Bomb threat after radio host insults ‘darkie’ Annan
Police evacuated the Auckland radio studio of NewstalkZB 15 minutes before Paul Holmes’ breakfast news and talk show was due to end. For the next one-and-a-half hours, the station broadcast only music.
Local media reported a caller had phoned the station warning a bomb would go off if Holmes was not taken off the air.
Station manager Bill Francis declined to confirm that the threat involved a bomb. Auckland police spokeswoman Noreen Hegarty confirmed a threat had been made against a business in the building from which NewstalkZB operated. She would not identify the business.
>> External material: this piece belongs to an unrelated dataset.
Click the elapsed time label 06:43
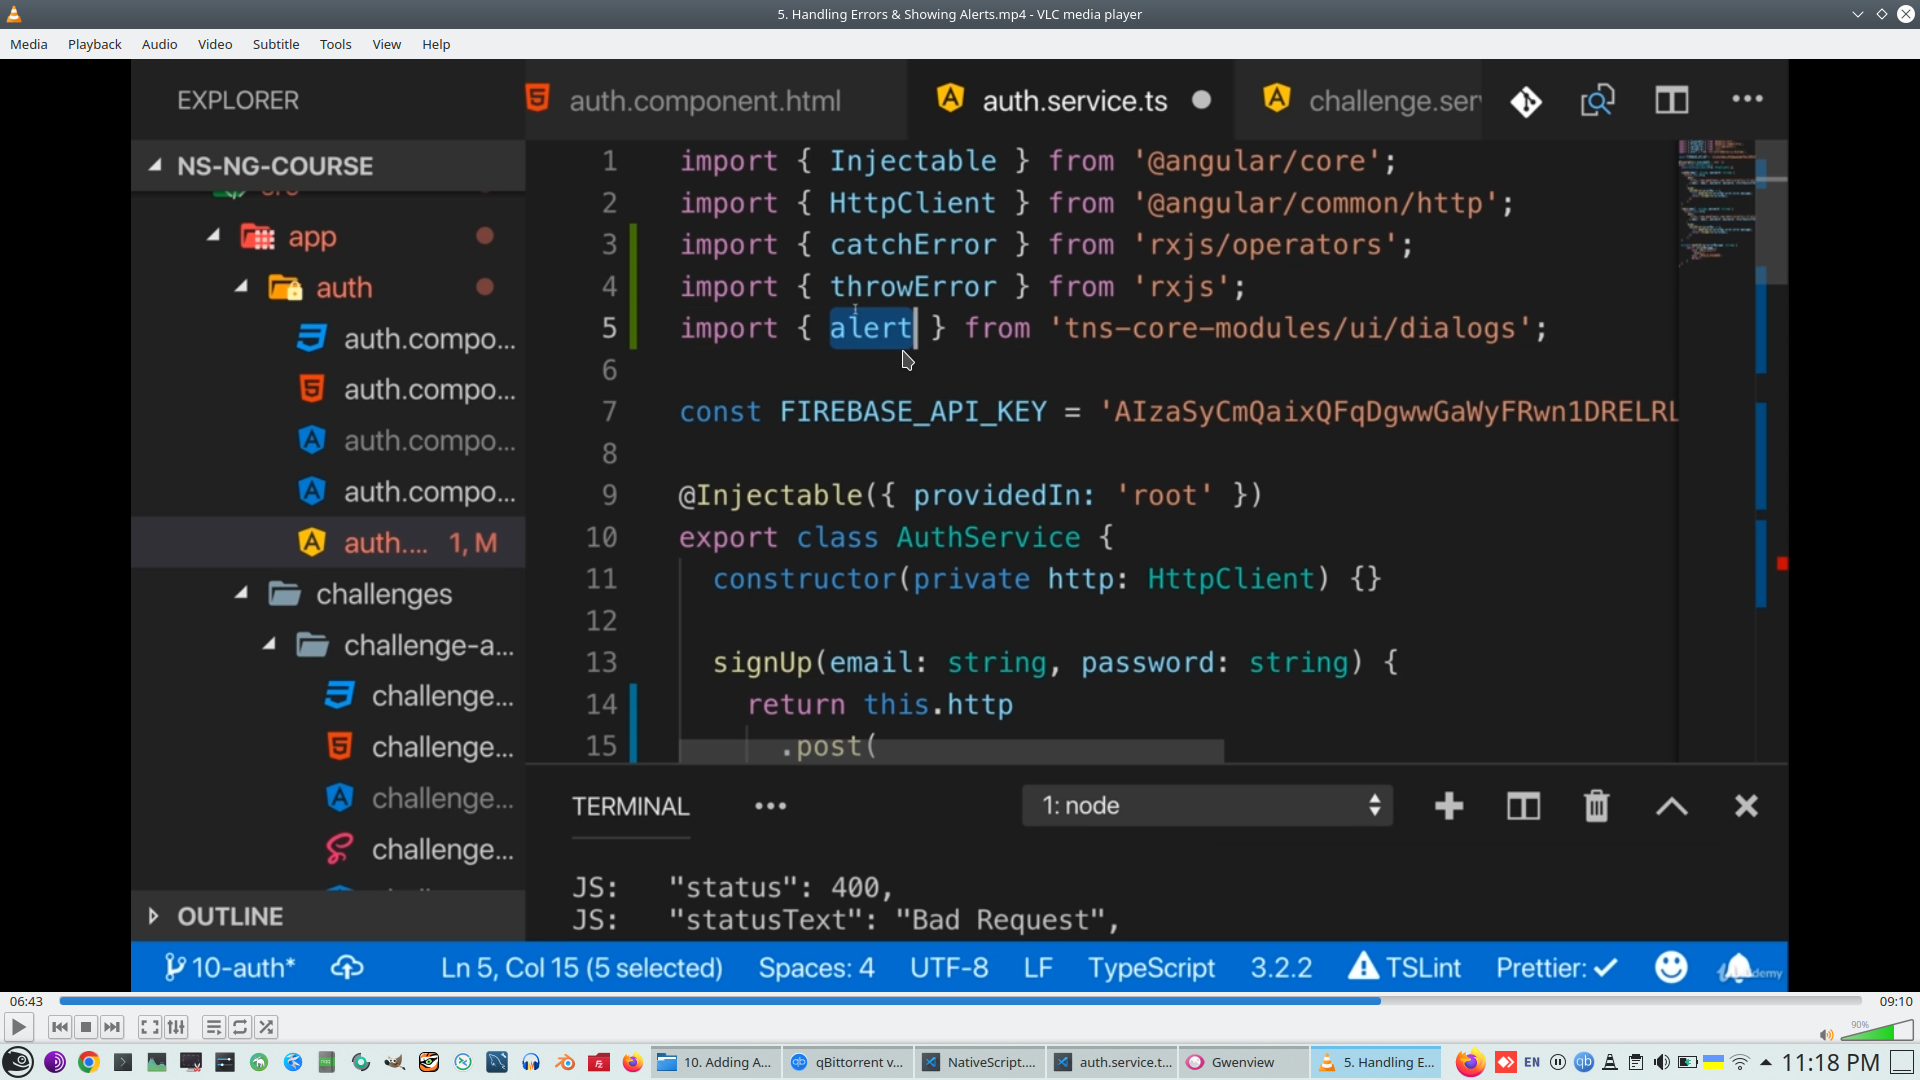Screen dimensions: 1920x1080 (x=26, y=1001)
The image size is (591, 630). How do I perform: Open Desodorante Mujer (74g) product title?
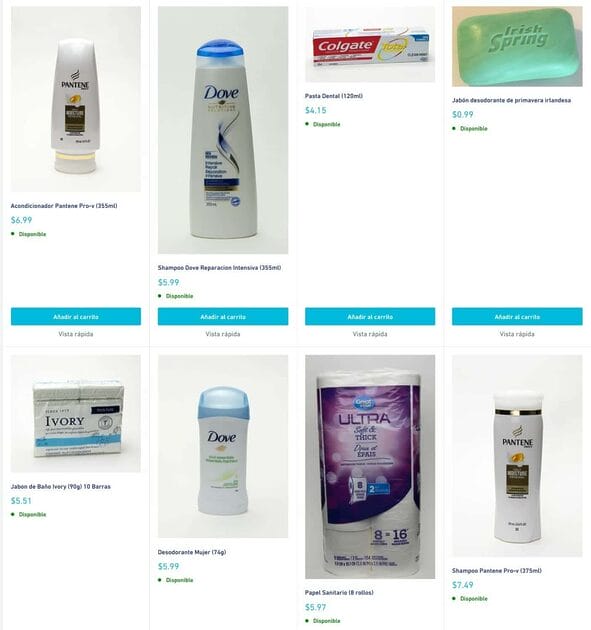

Mr Holmes’ remarks about Mr Annan on a morning radio show on Wednesday stunned the nation, which prides itself on tolerance and was more shocking because it came from Mr Holmes, one of its most respected journalists.
In comments about the UN chief, he said: “we are not going to be told how to live by a Ghanaian.”
Holmes referred to Mr Annan as a “darkie” several times in the broadcast, and at one point called him a “cheeky darkie.” He later apologised and insisted he was not a racist.
“I should not have said what I did. It was tongue-in-cheek. It was the shock end of the spectrum; it was a bit mad probably,” Mr Holmes told listeners. “I am sorry if you were upset and I know some Maori people and Samoan people were upset and that really upsets me.”
Associate Maori affairs minister Tariana Turia, an indigenous Maori, said yesterday an apology did not excuse him insulting Mr Annan.
“People are really tired of high-profile people thinking that they can make racist comments and get away with it by just saying, ‘sorry I’m not normally a racist,’” she told National Radio. Prime minister Helen Clark distanced New Zealand from his words and listeners and race relations groups expressed outrage.
“That comment was completely unacceptable and demeaning of one of the world’s top civil servants,” Ms Clark said earlier this week. “I would not want New Zealand in any way to be associated with such comments.”
At the UN in New York, deputy spokeswoman Hua Jiang dismissed Mr Holmes’ outburst by saying: “it’s not worthy of comment.”
The Broadcasting Standards Authority, the media watchdog, received more than 50 complaints about the comments.